_THE INPUT:_
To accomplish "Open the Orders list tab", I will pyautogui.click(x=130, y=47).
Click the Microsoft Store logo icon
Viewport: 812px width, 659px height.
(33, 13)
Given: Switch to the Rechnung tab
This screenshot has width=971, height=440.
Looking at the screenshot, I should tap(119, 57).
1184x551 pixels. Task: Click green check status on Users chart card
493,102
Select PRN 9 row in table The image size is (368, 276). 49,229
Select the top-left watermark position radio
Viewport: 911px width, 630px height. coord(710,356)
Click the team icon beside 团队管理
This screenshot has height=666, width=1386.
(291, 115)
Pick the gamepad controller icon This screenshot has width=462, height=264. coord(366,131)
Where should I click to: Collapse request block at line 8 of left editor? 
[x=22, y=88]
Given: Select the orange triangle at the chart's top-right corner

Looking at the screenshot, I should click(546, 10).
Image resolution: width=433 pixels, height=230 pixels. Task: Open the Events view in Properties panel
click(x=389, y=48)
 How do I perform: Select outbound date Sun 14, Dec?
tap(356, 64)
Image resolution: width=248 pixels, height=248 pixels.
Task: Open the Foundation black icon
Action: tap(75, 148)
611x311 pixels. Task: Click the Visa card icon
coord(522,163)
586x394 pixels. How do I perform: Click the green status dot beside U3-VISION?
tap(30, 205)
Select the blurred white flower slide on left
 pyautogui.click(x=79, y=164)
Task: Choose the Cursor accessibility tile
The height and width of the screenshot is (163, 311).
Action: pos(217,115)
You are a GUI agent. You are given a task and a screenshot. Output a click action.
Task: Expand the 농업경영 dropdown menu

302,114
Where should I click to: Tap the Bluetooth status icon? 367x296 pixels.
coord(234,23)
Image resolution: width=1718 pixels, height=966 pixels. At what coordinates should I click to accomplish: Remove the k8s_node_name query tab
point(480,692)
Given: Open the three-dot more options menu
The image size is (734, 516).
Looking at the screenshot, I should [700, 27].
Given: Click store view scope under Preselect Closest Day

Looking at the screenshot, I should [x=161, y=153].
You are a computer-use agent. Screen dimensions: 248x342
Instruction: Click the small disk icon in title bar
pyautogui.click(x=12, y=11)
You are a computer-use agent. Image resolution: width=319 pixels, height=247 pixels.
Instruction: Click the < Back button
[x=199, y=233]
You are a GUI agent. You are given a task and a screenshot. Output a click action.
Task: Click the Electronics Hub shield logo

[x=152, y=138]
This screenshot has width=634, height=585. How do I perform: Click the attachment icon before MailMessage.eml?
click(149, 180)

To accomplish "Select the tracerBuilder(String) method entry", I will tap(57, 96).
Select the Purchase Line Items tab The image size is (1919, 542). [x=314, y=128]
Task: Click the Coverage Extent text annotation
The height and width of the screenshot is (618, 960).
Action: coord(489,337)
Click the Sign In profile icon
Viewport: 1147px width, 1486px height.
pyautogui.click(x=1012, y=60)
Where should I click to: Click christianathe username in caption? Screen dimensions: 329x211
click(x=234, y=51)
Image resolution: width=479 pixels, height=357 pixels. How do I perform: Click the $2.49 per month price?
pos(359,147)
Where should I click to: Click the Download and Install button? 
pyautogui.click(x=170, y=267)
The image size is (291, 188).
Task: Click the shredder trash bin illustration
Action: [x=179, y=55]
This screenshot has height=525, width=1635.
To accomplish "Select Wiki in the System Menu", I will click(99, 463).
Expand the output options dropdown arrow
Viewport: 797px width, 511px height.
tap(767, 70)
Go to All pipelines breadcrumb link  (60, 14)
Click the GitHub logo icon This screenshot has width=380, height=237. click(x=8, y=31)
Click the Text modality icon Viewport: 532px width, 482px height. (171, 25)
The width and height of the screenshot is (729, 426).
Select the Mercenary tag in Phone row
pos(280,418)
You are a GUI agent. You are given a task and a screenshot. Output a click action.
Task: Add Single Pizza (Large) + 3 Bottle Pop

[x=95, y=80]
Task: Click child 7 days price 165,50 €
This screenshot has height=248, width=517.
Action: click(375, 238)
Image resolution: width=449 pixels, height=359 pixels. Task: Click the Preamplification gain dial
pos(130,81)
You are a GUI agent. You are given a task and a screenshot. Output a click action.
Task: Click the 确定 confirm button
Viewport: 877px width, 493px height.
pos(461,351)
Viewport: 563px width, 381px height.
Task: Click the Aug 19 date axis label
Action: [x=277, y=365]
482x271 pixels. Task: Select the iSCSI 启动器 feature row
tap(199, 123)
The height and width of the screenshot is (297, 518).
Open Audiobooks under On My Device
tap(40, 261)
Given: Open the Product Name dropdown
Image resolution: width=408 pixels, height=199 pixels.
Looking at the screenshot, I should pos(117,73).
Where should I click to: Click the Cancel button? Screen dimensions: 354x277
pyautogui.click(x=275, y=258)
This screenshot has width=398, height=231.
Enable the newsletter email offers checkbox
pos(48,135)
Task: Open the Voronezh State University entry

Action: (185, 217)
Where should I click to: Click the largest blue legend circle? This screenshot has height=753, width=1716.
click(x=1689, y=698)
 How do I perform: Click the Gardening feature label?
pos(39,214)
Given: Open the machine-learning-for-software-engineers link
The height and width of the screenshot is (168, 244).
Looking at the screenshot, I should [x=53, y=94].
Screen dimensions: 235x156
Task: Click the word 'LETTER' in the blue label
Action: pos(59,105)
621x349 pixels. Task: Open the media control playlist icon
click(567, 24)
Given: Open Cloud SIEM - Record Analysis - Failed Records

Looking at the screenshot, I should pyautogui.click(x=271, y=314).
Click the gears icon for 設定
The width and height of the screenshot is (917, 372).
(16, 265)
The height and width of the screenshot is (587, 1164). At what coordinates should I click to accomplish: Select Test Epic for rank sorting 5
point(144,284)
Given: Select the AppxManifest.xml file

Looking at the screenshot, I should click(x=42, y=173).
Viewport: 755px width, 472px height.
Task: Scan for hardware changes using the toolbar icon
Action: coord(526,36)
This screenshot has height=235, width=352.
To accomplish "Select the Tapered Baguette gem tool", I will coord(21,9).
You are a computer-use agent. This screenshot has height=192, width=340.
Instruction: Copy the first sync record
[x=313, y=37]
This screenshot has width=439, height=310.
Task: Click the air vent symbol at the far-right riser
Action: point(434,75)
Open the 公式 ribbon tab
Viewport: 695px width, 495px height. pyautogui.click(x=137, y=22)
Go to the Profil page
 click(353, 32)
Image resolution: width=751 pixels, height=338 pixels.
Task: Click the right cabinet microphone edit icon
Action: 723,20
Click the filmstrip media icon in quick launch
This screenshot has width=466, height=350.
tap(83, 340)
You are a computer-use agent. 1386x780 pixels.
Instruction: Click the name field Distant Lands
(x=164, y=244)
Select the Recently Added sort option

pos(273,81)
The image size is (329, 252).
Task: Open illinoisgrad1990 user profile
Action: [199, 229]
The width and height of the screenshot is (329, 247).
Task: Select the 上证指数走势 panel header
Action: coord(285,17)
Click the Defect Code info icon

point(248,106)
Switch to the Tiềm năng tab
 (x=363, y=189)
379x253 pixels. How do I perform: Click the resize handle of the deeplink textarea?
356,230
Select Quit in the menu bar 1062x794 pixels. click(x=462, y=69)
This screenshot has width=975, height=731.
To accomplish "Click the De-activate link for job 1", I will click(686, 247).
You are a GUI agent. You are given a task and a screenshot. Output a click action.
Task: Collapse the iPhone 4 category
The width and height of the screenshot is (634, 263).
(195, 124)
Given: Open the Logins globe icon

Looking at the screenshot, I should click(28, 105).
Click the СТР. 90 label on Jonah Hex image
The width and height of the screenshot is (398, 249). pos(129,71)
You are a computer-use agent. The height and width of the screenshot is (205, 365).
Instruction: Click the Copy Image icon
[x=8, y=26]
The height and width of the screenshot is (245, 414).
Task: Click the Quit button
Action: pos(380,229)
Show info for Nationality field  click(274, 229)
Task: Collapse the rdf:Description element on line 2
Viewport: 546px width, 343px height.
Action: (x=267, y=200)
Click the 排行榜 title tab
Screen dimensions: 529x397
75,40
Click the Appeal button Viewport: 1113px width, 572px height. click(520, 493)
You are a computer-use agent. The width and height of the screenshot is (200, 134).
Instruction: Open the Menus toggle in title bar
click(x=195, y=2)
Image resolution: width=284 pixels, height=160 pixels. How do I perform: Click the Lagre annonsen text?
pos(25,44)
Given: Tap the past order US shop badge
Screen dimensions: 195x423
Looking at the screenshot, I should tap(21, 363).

_ABOUT THIS EXERCISE:_ Among the entries, copy every line containing the word "will".

_COMPLETED EXERCISE:_
To accomplish "Open the Orders list tab", I will pyautogui.click(x=130, y=47).
To accomplish "Select the tracerBuilder(String) method entry", I will tap(57, 96).
To accomplish "Select Wiki in the System Menu", I will click(99, 463).
To accomplish "Select the Tapered Baguette gem tool", I will coord(21,9).
To accomplish "Click the De-activate link for job 1", I will click(686, 247).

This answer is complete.